Goal of the exercise: Go through the data below and return each line containing the word "will".

Input data:
■ ■ ■ ■ ■ ■ ■

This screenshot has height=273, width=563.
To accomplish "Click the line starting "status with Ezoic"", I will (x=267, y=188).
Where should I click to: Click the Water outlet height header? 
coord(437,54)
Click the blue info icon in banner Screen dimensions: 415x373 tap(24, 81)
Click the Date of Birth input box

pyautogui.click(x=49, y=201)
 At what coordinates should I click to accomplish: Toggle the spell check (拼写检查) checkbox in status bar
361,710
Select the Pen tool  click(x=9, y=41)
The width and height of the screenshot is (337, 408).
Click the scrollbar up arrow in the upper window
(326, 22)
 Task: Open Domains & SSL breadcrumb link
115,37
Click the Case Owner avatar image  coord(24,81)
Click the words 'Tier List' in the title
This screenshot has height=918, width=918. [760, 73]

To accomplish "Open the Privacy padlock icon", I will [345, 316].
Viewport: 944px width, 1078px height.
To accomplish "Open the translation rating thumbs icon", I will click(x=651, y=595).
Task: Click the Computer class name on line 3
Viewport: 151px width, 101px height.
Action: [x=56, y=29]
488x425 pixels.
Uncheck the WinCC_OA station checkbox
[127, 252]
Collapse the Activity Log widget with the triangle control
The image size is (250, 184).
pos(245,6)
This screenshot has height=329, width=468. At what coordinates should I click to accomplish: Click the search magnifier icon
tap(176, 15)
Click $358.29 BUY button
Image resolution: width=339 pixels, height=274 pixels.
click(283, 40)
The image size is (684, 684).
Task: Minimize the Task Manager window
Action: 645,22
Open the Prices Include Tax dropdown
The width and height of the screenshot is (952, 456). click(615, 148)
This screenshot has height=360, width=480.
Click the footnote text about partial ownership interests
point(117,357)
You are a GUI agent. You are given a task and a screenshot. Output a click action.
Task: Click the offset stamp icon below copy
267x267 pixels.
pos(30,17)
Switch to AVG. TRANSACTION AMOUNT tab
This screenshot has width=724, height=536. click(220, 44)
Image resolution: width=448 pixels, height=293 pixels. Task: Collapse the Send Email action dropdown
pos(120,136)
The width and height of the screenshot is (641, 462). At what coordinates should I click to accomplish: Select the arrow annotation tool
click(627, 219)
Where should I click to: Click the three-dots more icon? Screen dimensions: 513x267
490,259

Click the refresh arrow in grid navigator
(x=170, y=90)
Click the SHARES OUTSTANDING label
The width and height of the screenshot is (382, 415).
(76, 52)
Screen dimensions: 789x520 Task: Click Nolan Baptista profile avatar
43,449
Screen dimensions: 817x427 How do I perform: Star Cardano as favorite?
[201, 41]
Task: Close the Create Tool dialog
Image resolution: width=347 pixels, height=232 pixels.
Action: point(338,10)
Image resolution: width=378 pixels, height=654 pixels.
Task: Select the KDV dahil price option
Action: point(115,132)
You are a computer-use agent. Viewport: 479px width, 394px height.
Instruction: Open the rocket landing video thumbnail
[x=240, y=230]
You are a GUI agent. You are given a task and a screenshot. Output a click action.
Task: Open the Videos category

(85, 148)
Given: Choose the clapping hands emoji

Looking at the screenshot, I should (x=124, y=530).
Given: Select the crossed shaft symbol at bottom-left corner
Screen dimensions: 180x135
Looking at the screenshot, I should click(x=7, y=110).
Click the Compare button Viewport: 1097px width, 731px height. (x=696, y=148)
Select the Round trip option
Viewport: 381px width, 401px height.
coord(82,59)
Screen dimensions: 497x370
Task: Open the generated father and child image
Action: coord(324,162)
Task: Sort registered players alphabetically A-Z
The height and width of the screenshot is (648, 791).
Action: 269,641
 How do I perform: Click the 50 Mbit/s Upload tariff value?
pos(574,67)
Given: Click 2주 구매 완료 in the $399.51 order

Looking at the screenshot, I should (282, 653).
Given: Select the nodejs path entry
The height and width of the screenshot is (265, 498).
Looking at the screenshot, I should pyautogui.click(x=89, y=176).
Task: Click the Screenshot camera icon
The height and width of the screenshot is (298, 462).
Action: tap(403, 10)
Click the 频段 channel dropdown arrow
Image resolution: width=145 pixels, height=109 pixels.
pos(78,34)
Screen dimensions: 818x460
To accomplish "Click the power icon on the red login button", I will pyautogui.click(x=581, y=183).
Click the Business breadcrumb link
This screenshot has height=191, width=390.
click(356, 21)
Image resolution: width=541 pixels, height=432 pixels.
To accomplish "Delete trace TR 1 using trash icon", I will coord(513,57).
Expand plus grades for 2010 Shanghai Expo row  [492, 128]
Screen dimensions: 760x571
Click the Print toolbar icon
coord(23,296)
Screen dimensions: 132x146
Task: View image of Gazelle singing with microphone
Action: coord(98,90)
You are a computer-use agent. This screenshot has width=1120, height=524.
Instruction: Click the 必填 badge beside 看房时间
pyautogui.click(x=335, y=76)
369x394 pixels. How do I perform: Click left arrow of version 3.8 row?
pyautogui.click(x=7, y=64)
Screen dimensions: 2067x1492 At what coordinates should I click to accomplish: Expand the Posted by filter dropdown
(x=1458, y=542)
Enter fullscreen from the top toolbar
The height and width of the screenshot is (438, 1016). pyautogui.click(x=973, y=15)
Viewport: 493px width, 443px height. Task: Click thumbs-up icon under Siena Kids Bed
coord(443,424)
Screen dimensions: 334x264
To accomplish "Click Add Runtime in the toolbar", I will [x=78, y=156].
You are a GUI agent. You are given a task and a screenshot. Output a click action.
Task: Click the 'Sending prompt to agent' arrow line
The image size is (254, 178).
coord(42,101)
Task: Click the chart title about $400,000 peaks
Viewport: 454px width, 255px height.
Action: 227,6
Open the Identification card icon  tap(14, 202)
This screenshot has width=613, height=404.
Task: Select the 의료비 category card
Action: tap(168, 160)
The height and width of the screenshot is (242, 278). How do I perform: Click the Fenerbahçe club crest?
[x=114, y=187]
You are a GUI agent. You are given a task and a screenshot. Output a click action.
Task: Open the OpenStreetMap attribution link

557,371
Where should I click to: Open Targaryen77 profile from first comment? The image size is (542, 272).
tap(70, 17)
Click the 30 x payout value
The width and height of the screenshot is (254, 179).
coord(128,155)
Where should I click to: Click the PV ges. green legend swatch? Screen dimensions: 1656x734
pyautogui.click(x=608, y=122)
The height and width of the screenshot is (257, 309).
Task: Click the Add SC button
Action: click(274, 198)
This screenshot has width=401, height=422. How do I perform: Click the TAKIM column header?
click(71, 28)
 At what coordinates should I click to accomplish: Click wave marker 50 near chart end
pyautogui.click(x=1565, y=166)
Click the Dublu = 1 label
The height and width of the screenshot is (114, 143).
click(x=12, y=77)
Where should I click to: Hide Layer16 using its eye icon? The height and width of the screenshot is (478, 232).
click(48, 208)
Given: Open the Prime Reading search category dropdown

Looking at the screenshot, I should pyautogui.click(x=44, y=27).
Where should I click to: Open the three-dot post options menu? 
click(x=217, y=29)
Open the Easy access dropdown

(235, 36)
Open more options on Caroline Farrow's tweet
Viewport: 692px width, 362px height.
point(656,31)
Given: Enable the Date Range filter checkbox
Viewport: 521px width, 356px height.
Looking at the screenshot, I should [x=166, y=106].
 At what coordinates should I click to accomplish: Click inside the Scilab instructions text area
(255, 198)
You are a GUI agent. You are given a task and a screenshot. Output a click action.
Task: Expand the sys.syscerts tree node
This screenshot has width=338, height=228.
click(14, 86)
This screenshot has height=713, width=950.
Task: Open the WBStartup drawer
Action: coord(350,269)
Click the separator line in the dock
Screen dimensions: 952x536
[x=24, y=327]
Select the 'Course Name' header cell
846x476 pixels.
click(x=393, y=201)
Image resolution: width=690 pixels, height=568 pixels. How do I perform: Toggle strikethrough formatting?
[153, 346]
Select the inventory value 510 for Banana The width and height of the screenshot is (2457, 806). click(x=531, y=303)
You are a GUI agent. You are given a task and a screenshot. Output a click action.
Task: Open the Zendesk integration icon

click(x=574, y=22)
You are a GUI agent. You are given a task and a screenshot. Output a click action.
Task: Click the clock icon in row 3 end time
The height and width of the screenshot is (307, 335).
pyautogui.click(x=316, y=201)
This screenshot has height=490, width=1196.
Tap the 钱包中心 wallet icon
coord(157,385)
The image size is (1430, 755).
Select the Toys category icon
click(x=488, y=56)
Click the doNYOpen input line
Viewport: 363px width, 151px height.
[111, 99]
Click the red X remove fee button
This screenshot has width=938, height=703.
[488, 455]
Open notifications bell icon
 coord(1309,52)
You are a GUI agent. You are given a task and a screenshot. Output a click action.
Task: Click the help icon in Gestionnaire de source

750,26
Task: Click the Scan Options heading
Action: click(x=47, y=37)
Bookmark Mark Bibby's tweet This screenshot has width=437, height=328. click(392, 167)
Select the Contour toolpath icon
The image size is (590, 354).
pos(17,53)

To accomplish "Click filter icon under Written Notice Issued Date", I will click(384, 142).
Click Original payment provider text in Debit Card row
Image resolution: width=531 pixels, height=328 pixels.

■ ■ ■ ■ ■ ■ ■

Reply:
To accomplish "Click the line starting "status with Ezoic"", I will (x=267, y=188).
To accomplish "Open the Privacy padlock icon", I will [345, 316].
To accomplish "Open the translation rating thumbs icon", I will click(x=651, y=595).
To accomplish "Click the power icon on the red login button", I will pyautogui.click(x=581, y=183).
To accomplish "Delete trace TR 1 using trash icon", I will coord(513,57).
To accomplish "Click Add Runtime in the toolbar", I will [x=78, y=156].
To accomplish "Click filter icon under Written Notice Issued Date", I will click(384, 142).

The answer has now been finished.